__TEXTAUSZUG__.
——

Auch die Fraktionsvorsitzende im Landtag, Claudia Dalbert, geht hart mit Schwarz-Rot ins Gericht. Mit Blick auf die Dessauer Fördermittel-Affäre sagte sie: "Man kann sich des Eindrucks nicht erwehren, dass sich ein schwarzer CDU-Filz über das Land senkt." Das führe zu Politikverdruss, die Union werde zum "Totengräber der Demokratie".

Sie wirft der Landesregierung bei der Energiewende Versagen vor. "Aussitzen und zu Grabe tragen" sei deren Motto, sagt sie. Die Argumente von CDU und SPD seien veraltet. So hält sie der Regierung vor, an aus ihrer Sicht überholten Verkehrsprojekten festzuhalten - wie der Nordverlängerung der A 14 von Magdeburg in Richtung Schwerin und der Westumfahrung von Halle, der A 143. Diese Autobahnen brauche niemand. Stattdessen müsse lieber in das schnelle Internet investiert werden. Auch den Sozialdemokraten wäscht Dalbert kräftig den Kopf: "Die SPD verrät ihre Wahlversprechen", sagt sie. Beispielhaft nennt die Grünen-Politikerin Vergabegesetz ("hier hat die SPD den Mindestlohn nicht durchgesetzt"), Kinderförderung ("ein Entwurf nach dem anderen wird kassiert") und Gemeinschaftsschulen ("das Konzept ist ein Papier ohne Profil und konkreten Gestaltungswillen").

——

__DATENAUSZUG__.

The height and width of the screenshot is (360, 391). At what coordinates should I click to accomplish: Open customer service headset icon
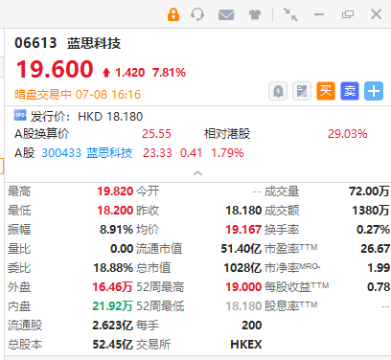(x=197, y=14)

——

__ZUR AUFGABE__.
Entnimm den Text über Claudia Dalberts Kritik an Schwarz-Rot vollständig und gib ihn Wort für Wort wieder. Die Zeilen werden hier nicht gebraucht.

__LÖSUNG__.
Auch die Fraktionsvorsitzende im Landtag, Claudia Dalbert, geht hart mit Schwarz-Rot ins Gericht. Mit Blick auf die Dessauer Fördermittel-Affäre sagte sie: "Man kann sich des Eindrucks nicht erwehren, dass sich ein schwarzer CDU-Filz über das Land senkt." Das führe zu Politikverdruss, die Union werde zum "Totengräber der Demokratie".

Sie wirft der Landesregierung bei der Energiewende Versagen vor. "Aussitzen und zu Grabe tragen" sei deren Motto, sagt sie. Die Argumente von CDU und SPD seien veraltet. So hält sie der Regierung vor, an aus ihrer Sicht überholten Verkehrsprojekten festzuhalten - wie der Nordverlängerung der A 14 von Magdeburg in Richtung Schwerin und der Westumfahrung von Halle, der A 143. Diese Autobahnen brauche niemand. Stattdessen müsse lieber in das schnelle Internet investiert werden. Auch den Sozialdemokraten wäscht Dalbert kräftig den Kopf: "Die SPD verrät ihre Wahlversprechen", sagt sie. Beispielhaft nennt die Grünen-Politikerin Vergabegesetz ("hier hat die SPD den Mindestlohn nicht durchgesetzt"), Kinderförderung ("ein Entwurf nach dem anderen wird kassiert") und Gemeinschaftsschulen ("das Konzept ist ein Papier ohne Profil und konkreten Gestaltungswillen").